Norwegian school's segregation sparks racism row
A political row has broken out in Norway after a secondary school segregated students with ethnic backgrounds in classes away from white Norwegians.
Bjerke Upper Secondary School in Oslo filled one of the three general studies sets solely with pupils with immigrant parents, after many white Norwegians from last year's intake changed schools.
The controversy over the decision has highlighted the unease in Norway over how to integrate the 420,000 "non-Nordic" citizens who immigrated between 1990 and 2009, and who make up 28 per cent of Oslo's population.
"This is the first time I've heard about this, and it is totally unacceptable," Torge Odegaard, Oslo's education comm- issioner, said yesterday, before pressuring the school to inform parents that the three classes would now be reorganised.
The letter to parents read: "Such a division is not in accordance with the requirements of the Education Act. The school regrets this error."
But Robert Wright, a Christian Democrat politician and former head of the city's schools' board, argued that the authorities had been wrong to block the move. He also said that other Oslo schools should start to segregate classes to prevent "white flight" developing.
"I think we have to try this," he told reporters.
"Bjerke School has come up with a radical solution to a real problem, but the politicians have just said 'no'."
He said that the school's decision reflected problems stemming from the high rate of immigration Oslo has seen in recent decades.
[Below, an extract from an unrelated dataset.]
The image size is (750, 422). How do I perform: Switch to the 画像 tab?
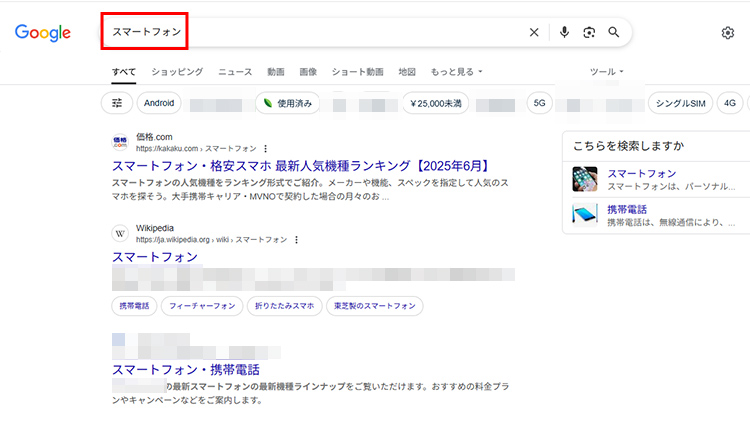coord(308,72)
The decision only came to the parents' notice earlier this month after Avtar Singh, a Punjabi Norwegian, confronted the school's headmistress on why his son had no ethnic Norwegian classmates.
"She said straight out that the school had experienced ethnic Norwegian students dropping out if they weren't grouped together in smaller classes," he told 'Dagsavisen' newspaper.
Students at the school have expressed their anger. "This is apartheid. They do this because I'm from Africa and my father is from Africa," said Ilias Mohamed (17), from Somalia.
Mr Wright added that he believed the shadow of Anders Breivik, the anti-Islamic extremist who massacred 77 people in Oslo in July, had made discussions of immigration difficult.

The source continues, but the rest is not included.